--- DATA EXTRACTS Enclosed Below ---

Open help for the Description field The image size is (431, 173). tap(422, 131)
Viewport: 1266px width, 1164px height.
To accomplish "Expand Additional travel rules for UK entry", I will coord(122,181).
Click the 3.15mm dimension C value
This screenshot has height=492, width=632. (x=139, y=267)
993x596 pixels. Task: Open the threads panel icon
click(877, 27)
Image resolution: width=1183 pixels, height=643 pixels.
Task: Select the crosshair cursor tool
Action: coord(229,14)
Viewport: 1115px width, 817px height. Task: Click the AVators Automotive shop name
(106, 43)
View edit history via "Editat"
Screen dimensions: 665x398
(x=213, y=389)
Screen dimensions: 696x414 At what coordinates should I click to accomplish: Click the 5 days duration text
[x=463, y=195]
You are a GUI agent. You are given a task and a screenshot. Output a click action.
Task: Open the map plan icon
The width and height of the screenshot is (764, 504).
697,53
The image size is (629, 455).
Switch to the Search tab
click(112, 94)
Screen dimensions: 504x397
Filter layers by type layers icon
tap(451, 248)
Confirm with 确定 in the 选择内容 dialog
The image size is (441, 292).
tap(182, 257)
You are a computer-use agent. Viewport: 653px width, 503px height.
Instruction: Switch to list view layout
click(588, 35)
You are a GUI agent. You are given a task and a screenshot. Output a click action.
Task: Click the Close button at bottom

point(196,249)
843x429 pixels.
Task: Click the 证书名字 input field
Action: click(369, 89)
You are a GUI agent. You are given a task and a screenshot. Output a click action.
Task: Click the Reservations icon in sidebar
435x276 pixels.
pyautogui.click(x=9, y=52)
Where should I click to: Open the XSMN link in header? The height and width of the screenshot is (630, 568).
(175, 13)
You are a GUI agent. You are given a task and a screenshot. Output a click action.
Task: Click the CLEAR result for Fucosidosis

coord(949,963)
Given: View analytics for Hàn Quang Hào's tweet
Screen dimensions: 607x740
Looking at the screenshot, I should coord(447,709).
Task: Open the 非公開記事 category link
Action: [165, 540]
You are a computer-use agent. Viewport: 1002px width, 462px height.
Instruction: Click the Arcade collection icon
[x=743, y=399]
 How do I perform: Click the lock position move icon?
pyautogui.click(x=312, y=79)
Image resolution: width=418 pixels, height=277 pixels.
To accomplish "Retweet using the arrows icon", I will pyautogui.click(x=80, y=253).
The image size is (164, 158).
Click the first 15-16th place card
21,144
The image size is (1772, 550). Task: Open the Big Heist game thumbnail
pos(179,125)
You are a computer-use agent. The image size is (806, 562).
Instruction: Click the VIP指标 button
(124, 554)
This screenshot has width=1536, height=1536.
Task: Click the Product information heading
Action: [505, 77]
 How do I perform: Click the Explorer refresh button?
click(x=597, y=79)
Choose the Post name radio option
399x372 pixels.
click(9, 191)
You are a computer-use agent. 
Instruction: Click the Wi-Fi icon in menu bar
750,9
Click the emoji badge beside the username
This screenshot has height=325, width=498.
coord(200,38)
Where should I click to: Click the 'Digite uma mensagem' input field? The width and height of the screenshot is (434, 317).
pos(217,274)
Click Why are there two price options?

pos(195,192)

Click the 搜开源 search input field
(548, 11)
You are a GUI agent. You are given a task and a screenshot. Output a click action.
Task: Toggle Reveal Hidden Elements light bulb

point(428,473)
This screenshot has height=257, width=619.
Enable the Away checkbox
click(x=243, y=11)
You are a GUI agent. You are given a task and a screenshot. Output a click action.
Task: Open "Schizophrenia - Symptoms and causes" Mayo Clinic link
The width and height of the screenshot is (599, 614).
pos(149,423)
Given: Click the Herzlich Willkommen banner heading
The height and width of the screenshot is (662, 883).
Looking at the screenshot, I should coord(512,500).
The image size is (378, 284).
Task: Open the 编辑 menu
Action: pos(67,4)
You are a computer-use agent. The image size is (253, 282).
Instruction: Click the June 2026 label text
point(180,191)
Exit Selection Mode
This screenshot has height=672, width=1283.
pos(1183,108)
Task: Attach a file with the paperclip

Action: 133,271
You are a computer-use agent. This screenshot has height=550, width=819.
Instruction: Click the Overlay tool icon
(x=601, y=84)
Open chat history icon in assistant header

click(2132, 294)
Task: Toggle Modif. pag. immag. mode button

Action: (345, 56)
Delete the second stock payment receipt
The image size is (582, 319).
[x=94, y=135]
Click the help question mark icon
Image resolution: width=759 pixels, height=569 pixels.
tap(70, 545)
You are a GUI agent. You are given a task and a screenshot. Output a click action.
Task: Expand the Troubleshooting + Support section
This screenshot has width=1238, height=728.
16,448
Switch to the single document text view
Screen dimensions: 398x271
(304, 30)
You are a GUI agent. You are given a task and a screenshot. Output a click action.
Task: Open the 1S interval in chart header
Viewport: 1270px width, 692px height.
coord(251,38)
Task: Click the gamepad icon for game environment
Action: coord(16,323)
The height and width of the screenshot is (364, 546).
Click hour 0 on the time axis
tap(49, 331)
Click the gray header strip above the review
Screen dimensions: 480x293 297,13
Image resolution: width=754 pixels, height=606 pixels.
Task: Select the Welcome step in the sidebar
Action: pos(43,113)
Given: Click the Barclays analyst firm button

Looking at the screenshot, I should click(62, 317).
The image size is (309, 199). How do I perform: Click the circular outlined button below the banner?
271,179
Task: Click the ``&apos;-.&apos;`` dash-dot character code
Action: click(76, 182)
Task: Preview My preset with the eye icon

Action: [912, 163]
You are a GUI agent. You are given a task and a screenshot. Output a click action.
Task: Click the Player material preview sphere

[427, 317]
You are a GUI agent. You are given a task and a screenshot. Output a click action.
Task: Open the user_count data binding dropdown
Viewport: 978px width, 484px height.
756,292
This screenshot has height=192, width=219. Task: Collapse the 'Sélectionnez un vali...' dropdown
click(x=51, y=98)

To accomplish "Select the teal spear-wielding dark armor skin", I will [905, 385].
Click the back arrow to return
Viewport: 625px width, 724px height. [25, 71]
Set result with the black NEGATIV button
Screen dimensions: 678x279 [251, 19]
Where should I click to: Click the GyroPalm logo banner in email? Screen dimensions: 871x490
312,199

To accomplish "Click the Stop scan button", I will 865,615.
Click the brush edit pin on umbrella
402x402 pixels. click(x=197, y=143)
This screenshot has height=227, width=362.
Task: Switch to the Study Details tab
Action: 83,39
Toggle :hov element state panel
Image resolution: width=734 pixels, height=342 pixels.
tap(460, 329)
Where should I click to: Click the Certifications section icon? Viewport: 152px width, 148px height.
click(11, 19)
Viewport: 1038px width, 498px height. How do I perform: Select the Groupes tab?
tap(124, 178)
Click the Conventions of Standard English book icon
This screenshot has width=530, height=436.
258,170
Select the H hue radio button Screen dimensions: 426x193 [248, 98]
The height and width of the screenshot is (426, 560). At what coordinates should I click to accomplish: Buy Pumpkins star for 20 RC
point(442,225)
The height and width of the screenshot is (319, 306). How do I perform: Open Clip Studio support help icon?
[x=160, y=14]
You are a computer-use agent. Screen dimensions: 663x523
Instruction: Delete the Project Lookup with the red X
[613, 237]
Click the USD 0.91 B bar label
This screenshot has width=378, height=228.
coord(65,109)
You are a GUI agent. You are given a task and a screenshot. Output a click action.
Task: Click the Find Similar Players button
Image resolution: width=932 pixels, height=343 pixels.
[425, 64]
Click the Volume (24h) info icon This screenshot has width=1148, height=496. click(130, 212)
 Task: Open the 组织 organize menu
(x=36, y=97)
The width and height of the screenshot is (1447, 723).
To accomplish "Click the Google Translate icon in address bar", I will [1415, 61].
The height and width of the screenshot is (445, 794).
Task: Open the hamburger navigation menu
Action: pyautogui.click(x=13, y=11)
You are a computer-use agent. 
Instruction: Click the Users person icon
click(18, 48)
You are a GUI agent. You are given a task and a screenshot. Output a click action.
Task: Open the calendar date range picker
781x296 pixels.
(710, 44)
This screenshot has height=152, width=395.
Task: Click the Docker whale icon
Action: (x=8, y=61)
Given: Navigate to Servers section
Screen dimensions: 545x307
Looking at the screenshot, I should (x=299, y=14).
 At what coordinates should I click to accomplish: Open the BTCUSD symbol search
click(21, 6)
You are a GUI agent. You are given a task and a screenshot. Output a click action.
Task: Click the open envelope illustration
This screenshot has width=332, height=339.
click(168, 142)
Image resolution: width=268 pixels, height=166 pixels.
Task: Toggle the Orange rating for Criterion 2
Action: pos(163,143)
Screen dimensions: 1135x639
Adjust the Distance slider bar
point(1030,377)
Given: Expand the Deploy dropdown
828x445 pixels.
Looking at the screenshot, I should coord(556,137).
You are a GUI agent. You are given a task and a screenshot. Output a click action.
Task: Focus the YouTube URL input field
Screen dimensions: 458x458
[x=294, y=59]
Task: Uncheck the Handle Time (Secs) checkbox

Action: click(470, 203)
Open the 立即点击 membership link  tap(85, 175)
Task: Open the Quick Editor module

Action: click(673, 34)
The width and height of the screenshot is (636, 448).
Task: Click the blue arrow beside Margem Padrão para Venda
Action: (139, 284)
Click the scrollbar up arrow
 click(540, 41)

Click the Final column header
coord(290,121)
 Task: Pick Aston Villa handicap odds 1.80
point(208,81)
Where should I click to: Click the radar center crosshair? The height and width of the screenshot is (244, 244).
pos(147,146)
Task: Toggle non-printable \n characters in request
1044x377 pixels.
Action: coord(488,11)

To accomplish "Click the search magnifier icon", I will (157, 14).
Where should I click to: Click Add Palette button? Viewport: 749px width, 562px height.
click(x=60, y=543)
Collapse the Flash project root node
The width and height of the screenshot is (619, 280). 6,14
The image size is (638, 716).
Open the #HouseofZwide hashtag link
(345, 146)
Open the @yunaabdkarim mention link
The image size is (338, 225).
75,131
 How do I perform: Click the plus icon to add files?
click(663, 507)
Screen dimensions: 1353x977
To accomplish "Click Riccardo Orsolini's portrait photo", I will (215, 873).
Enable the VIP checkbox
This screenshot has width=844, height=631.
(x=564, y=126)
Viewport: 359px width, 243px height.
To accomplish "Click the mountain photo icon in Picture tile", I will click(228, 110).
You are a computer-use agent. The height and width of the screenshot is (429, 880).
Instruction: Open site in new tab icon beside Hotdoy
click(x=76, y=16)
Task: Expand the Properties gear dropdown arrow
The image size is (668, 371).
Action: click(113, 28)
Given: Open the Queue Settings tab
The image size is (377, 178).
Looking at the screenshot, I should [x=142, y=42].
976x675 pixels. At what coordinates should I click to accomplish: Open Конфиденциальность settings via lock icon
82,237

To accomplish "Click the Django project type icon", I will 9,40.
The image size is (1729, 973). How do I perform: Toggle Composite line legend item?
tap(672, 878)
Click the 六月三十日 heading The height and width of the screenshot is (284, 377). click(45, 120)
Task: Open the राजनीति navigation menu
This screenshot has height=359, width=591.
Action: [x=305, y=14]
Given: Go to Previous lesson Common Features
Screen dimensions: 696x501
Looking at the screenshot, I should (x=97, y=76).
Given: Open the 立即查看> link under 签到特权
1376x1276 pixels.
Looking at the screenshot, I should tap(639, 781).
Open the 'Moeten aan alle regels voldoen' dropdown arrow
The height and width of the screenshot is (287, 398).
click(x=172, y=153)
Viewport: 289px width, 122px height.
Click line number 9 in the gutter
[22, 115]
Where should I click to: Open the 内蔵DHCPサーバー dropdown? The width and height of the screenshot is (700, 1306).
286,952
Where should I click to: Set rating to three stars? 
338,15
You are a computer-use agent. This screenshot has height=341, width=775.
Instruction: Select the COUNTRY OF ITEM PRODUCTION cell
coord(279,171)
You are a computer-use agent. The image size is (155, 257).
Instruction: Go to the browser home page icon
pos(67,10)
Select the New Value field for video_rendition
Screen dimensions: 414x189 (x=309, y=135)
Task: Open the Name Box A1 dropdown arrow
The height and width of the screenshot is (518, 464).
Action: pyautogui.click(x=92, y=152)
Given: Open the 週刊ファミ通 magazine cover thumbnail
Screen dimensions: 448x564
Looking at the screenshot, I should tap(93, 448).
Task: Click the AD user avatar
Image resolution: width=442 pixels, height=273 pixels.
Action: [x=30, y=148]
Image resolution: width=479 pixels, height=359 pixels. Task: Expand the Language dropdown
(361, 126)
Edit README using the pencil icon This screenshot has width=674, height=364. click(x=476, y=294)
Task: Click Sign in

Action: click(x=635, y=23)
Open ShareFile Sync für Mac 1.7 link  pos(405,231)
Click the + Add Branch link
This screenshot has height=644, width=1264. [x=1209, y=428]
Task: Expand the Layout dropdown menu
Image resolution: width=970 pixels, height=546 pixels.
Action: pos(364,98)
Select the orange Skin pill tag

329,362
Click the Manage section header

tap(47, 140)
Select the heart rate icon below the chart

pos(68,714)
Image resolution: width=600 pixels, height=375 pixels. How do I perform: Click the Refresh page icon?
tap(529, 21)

--- End of Enclosed DATA EXTRACTS ---

* [EXERCISE DETAILS]:
Whenever the string "using" shows up in a line of the records, copy that line.

* [RESPONSE AREA]:
To accomplish "Retweet using the arrows icon", I will pyautogui.click(x=80, y=253).
Edit README using the pencil icon This screenshot has width=674, height=364. click(x=476, y=294)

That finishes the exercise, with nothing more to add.